This directory contains the source code to build a docker development image. Using this image, you can compile .NET for Apache Spark yourself.
If you do not want to build those images yourself, you can get our pre-built images directly from docker hub at https://hub.docker.com/r/3rdman/dotnet-spark.
To build a dev image, just run the build.sh bash script. The default Apache Spark and Maven versions used to build the image are defined in the script.
You can also specify different versions, by using one of the following command line options:
-a, --apache-spark
-m, --maven
For more details please run
build.sh -h
Please note, that not all version combinations are supported, however.
As mentioned earlier, the dotnet-spark runtime image can be used in multiple ways. Below are some examples that might be useful.

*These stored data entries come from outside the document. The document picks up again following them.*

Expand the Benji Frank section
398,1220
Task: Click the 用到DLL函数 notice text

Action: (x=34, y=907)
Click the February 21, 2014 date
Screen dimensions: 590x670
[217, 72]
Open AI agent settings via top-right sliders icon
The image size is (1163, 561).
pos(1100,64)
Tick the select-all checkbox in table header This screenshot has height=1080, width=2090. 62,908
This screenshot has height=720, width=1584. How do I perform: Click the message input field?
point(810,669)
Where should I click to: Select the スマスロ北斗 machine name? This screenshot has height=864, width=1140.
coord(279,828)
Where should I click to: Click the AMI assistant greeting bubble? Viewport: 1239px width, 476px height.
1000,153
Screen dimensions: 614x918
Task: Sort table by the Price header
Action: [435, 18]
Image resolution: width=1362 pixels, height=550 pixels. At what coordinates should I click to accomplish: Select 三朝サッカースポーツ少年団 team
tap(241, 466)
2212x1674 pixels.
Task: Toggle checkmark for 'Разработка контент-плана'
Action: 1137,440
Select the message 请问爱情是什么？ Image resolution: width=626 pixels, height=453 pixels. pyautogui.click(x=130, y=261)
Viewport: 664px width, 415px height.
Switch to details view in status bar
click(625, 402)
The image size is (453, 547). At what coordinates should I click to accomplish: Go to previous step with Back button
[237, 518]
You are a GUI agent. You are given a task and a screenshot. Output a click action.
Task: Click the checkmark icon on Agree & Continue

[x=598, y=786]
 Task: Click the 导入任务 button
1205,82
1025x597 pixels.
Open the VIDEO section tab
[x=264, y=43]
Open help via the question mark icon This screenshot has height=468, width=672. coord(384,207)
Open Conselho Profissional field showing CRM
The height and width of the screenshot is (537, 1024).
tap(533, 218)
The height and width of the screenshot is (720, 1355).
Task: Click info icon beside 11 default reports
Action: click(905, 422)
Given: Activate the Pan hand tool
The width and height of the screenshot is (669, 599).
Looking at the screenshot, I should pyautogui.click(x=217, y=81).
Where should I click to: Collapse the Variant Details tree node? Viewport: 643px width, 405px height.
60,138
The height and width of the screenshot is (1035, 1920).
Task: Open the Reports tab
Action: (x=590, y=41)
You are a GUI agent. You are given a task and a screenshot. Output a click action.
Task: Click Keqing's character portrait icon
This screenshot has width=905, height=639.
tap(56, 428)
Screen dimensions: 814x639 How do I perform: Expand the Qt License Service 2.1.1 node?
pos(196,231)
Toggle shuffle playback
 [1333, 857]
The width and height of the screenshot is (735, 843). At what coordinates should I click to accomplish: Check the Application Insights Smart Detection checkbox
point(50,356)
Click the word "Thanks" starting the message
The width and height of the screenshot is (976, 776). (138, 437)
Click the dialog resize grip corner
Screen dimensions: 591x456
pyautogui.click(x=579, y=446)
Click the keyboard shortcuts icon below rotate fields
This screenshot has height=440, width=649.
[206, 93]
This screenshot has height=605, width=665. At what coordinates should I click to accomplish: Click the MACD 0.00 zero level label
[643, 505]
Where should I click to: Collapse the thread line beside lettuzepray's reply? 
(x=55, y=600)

docker run --name dotnet-spark-dev -d 3rdman/dotnet-spark:dev-latest
The most basic way to build .NET for Apache Spark from source is to connect to the started container using the following docker command
docker exec -it dotnet-spark-dev bash
As the image comes with a clone of the GitHub repository already, just navigate into the local git repository folder and ensure that you have the most recent version of the source available.
cd ~/dotnet.spark
git pull
Now you can start with Building Spark .NET Scala Extensions Layer.
If you prefer a more GUI based approach, there are a couple of options available as well.
-
Using code-server
The image comes with code-server installed, which allows you run Visual Studio Code and build .NET for Apache Spark in a web-browser.
First, start a container from the dev image and map the code-server port to a host port that is reachable via the loopback address only.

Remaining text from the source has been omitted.